• **Problem to solve**
Reproduce the following lines verbatim, keeping every character as it appears.

*** Supplied entries

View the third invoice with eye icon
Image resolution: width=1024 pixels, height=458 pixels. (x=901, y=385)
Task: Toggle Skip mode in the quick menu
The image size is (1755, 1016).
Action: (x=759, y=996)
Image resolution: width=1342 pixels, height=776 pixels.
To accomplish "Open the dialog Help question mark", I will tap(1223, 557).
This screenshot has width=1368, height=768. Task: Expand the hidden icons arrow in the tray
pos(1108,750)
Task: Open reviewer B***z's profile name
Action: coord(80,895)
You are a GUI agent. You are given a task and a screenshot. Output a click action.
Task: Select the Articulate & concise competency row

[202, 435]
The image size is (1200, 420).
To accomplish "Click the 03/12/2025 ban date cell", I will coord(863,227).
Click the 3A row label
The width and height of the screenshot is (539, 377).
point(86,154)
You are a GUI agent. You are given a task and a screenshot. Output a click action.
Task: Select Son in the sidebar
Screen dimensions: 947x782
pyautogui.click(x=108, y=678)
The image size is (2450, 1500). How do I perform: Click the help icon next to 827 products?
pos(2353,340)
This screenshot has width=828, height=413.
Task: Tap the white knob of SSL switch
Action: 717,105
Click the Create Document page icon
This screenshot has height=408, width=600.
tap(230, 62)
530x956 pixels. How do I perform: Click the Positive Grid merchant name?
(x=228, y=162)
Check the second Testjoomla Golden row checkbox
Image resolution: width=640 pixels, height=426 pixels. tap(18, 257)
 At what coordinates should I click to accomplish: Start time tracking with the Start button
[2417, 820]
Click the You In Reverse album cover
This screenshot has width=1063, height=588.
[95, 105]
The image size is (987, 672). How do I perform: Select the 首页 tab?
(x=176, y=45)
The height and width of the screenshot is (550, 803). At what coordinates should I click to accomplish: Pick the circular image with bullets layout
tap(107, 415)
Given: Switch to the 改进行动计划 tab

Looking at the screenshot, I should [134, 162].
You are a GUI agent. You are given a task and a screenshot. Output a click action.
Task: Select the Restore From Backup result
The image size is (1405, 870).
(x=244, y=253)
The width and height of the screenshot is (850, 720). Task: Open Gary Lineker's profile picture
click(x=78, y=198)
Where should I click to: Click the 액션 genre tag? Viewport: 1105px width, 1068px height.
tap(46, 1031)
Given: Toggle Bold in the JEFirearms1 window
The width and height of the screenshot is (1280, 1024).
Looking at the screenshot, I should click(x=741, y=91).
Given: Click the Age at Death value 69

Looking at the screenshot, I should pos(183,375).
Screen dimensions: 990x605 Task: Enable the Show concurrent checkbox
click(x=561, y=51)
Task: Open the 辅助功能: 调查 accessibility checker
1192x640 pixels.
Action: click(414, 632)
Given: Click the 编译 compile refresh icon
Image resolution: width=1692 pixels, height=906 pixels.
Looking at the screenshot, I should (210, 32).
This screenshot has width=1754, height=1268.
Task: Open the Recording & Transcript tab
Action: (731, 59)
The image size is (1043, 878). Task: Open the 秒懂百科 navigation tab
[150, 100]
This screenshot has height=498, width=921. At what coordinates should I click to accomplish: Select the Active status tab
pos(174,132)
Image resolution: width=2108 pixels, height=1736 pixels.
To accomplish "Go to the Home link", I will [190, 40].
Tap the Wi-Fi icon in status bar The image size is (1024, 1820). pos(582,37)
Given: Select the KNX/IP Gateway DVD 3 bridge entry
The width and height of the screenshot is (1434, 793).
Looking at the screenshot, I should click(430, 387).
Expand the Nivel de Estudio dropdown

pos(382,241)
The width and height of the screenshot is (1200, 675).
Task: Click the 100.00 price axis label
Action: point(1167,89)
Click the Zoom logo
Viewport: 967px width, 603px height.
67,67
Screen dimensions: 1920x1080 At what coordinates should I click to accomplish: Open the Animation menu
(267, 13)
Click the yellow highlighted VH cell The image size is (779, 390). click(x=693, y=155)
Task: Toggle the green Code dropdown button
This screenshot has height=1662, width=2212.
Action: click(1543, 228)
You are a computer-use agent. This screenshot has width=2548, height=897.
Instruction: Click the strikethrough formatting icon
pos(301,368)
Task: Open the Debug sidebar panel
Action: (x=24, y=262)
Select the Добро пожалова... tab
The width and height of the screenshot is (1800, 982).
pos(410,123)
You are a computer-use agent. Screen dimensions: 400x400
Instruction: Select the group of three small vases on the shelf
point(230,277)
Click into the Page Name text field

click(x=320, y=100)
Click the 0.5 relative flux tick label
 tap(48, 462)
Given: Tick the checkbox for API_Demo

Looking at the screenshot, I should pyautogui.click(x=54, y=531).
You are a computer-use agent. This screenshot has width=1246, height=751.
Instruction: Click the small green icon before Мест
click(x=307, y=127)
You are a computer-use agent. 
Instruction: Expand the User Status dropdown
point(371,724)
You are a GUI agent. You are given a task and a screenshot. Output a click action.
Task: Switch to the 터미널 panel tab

******

• **Output for this exercise**
View the third invoice with eye icon
Image resolution: width=1024 pixels, height=458 pixels. (x=901, y=385)
Task: Toggle Skip mode in the quick menu
The image size is (1755, 1016).
Action: (x=759, y=996)
Image resolution: width=1342 pixels, height=776 pixels.
To accomplish "Open the dialog Help question mark", I will tap(1223, 557).
This screenshot has width=1368, height=768. Task: Expand the hidden icons arrow in the tray
pos(1108,750)
Task: Open reviewer B***z's profile name
Action: coord(80,895)
You are a GUI agent. You are given a task and a screenshot. Output a click action.
Task: Select the Articulate & concise competency row

[202, 435]
The image size is (1200, 420).
To accomplish "Click the 03/12/2025 ban date cell", I will coord(863,227).
Click the 3A row label
The width and height of the screenshot is (539, 377).
point(86,154)
You are a GUI agent. You are given a task and a screenshot. Output a click action.
Task: Select Son in the sidebar
Screen dimensions: 947x782
pyautogui.click(x=108, y=678)
The image size is (2450, 1500). How do I perform: Click the help icon next to 827 products?
pos(2353,340)
This screenshot has width=828, height=413.
Task: Tap the white knob of SSL switch
Action: 717,105
Click the Create Document page icon
This screenshot has height=408, width=600.
tap(230, 62)
530x956 pixels. How do I perform: Click the Positive Grid merchant name?
(x=228, y=162)
Check the second Testjoomla Golden row checkbox
Image resolution: width=640 pixels, height=426 pixels. tap(18, 257)
 At what coordinates should I click to accomplish: Start time tracking with the Start button
[2417, 820]
Click the You In Reverse album cover
This screenshot has width=1063, height=588.
[95, 105]
The image size is (987, 672). How do I perform: Select the 首页 tab?
(x=176, y=45)
The height and width of the screenshot is (550, 803). At what coordinates should I click to accomplish: Pick the circular image with bullets layout
tap(107, 415)
Given: Switch to the 改进行动计划 tab

Looking at the screenshot, I should [134, 162].
You are a GUI agent. You are given a task and a screenshot. Output a click action.
Task: Select the Restore From Backup result
The image size is (1405, 870).
(x=244, y=253)
The width and height of the screenshot is (850, 720). Task: Open Gary Lineker's profile picture
click(x=78, y=198)
Where should I click to: Click the 액션 genre tag? Viewport: 1105px width, 1068px height.
tap(46, 1031)
Given: Toggle Bold in the JEFirearms1 window
The width and height of the screenshot is (1280, 1024).
Looking at the screenshot, I should click(x=741, y=91).
Given: Click the Age at Death value 69

Looking at the screenshot, I should pos(183,375).
Screen dimensions: 990x605 Task: Enable the Show concurrent checkbox
click(x=561, y=51)
Task: Open the 辅助功能: 调查 accessibility checker
1192x640 pixels.
Action: click(414, 632)
Given: Click the 编译 compile refresh icon
Image resolution: width=1692 pixels, height=906 pixels.
Looking at the screenshot, I should (210, 32).
This screenshot has width=1754, height=1268.
Task: Open the Recording & Transcript tab
Action: (731, 59)
The image size is (1043, 878). Task: Open the 秒懂百科 navigation tab
[150, 100]
This screenshot has height=498, width=921. At what coordinates should I click to accomplish: Select the Active status tab
pos(174,132)
Image resolution: width=2108 pixels, height=1736 pixels.
To accomplish "Go to the Home link", I will [190, 40].
Tap the Wi-Fi icon in status bar The image size is (1024, 1820). pos(582,37)
Given: Select the KNX/IP Gateway DVD 3 bridge entry
The width and height of the screenshot is (1434, 793).
Looking at the screenshot, I should click(430, 387).
Expand the Nivel de Estudio dropdown

pos(382,241)
The width and height of the screenshot is (1200, 675).
Task: Click the 100.00 price axis label
Action: point(1167,89)
Click the Zoom logo
Viewport: 967px width, 603px height.
67,67
Screen dimensions: 1920x1080 At what coordinates should I click to accomplish: Open the Animation menu
(267, 13)
Click the yellow highlighted VH cell The image size is (779, 390). click(x=693, y=155)
Task: Toggle the green Code dropdown button
This screenshot has height=1662, width=2212.
Action: click(1543, 228)
You are a computer-use agent. This screenshot has width=2548, height=897.
Instruction: Click the strikethrough formatting icon
pos(301,368)
Task: Open the Debug sidebar panel
Action: (x=24, y=262)
Select the Добро пожалова... tab
The width and height of the screenshot is (1800, 982).
pos(410,123)
You are a computer-use agent. Screen dimensions: 400x400
Instruction: Select the group of three small vases on the shelf
point(230,277)
Click into the Page Name text field

click(x=320, y=100)
Click the 0.5 relative flux tick label
 tap(48, 462)
Given: Tick the checkbox for API_Demo

Looking at the screenshot, I should pyautogui.click(x=54, y=531).
You are a computer-use agent. This screenshot has width=1246, height=751.
Instruction: Click the small green icon before Мест
click(x=307, y=127)
You are a computer-use agent. 
Instruction: Expand the User Status dropdown
point(371,724)
You are a GUI agent. You are given a task and a screenshot. Output a click action.
Task: Switch to the 터미널 panel tab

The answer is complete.